German Village Garten Club
Herb expert to reveal uses of teas, tonics and elixirs
Brooke Sackenheim is the recreation coordinator for the Ohio Herb Education Center in Gahanna.
Brooke Sackenheim isn't just looking to educate.
She wants to create a sensory experience.
Sackenheim will present "Teas, Tonics and Elixirs" at the next German Village Garten Club meeting, slated for 7 p.m. March 18 at the Meeting Haus, 588 S. Third St. The event is free and open to the public.
Sackenheim, recreation coordinator for the Ohio Herb Education Center in Gahanna, said the program will teach people the benefits of herbs, beginning with simple teas and end with the complex world of elixirs.
"I'm going to build on each one of them," Sackenheim said.
She will open the discussion on herbal teas, which are not made from traditional tea plants and contain no caffeine.
Instead, they are made from ingredients many people can find in their gardens and brewed in the same way as traditional teas.

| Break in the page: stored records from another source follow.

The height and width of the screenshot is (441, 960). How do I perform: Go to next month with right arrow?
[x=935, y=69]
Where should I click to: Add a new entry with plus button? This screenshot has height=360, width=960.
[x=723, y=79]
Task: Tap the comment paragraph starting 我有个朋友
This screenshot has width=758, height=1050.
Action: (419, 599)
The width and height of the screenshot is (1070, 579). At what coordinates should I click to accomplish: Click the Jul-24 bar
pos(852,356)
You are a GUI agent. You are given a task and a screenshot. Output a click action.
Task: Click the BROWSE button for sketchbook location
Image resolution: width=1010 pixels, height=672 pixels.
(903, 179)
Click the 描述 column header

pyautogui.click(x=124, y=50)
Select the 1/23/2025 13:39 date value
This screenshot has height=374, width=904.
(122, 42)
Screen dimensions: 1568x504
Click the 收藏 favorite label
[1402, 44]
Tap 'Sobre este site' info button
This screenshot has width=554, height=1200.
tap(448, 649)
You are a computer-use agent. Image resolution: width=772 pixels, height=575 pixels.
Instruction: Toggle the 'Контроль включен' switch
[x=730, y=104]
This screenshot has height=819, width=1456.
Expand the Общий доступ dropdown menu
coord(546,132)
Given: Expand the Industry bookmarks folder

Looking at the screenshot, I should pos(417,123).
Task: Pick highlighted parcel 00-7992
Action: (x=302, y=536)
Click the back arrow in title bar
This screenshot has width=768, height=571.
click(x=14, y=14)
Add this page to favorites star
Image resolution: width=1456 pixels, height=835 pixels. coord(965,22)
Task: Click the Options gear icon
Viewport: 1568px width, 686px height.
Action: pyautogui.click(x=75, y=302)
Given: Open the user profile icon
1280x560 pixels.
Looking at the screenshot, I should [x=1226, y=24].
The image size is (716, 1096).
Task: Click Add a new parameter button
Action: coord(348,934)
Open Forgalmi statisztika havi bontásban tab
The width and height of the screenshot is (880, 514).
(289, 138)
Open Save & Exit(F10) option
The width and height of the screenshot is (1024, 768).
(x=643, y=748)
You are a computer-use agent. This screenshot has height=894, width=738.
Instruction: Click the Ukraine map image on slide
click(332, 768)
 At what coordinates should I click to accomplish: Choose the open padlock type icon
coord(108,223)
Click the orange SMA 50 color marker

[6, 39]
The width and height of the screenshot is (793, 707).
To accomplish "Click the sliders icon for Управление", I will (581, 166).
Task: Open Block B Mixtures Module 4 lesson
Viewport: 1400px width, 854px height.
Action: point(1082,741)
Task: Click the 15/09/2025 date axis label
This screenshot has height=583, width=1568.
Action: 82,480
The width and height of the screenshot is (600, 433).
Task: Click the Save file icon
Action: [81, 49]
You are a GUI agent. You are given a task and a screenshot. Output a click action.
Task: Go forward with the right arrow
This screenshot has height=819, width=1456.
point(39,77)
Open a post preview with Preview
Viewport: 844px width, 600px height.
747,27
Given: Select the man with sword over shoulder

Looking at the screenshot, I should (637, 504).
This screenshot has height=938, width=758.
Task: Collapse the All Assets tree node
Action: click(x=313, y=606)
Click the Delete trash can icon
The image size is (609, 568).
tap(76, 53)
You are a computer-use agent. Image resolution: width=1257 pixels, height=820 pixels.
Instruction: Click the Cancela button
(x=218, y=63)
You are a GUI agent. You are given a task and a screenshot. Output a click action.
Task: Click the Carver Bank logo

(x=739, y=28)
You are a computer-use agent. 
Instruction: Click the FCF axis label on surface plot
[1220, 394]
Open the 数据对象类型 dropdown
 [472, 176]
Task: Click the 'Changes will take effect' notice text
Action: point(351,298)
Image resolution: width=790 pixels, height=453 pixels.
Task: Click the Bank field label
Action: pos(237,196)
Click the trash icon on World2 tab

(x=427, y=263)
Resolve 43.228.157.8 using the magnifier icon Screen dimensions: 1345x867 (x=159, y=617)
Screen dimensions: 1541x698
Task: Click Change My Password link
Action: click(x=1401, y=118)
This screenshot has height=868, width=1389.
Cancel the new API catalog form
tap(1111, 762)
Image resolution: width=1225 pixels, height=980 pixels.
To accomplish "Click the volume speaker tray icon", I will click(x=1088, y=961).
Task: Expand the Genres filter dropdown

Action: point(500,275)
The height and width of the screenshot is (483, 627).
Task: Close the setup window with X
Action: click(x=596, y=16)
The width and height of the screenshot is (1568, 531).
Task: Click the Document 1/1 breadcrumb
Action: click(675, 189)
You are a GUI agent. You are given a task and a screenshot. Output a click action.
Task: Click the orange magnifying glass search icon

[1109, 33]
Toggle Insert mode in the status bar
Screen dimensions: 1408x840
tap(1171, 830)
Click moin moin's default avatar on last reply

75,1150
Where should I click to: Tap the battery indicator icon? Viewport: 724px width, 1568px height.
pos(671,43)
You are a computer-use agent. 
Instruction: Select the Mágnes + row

She will bring samples of the herb center's relaxing house blend, "herbal surrender," a mix of chamomile, lavender, lemon balm, lemongrass, peppermint, spearmint, hops and anise.
Tonics, Sackenheim said, also can be made from common items, such as fruits, roots and vegetables.
"A tea is something you drink more as a beverage," she said. "A tonic is something you take in a food form that you can eat or drink on a constant basis, something a little deeper, therapeutically ingesting an herb for your health."
Tonics can be made in much the same way as teas -- through the steeping process -- but are a little more complicated. She will explain the process of "decoction," which involves mashing a natural root and boiling it in water to extract the flavor and nutrients.
Elixirs, which usually come in the form of a liquid and can be used as medicine or to heal and balance the body, Sackenheim said. She said alcohol or sweeteners are added to the process.
She will bring samples of her "iron elixir," which contains apricots, molasses, honey and dandelion leaves and roots, nettles, yellow dock root, dried raisins, licorice root orange peel and ginger.
Sackenheim, 37, asks those attending to keep an open mind about the discussion.
"People can take the education the way they want to," she said. "You're going to get your own experience. It's probably going to be different than mine. And that's the beauty of herbs. That's the beauty of medicinal herbs.
"I think everybody has had the experience of how an herb has influenced their lives, even if it's on a flavor level."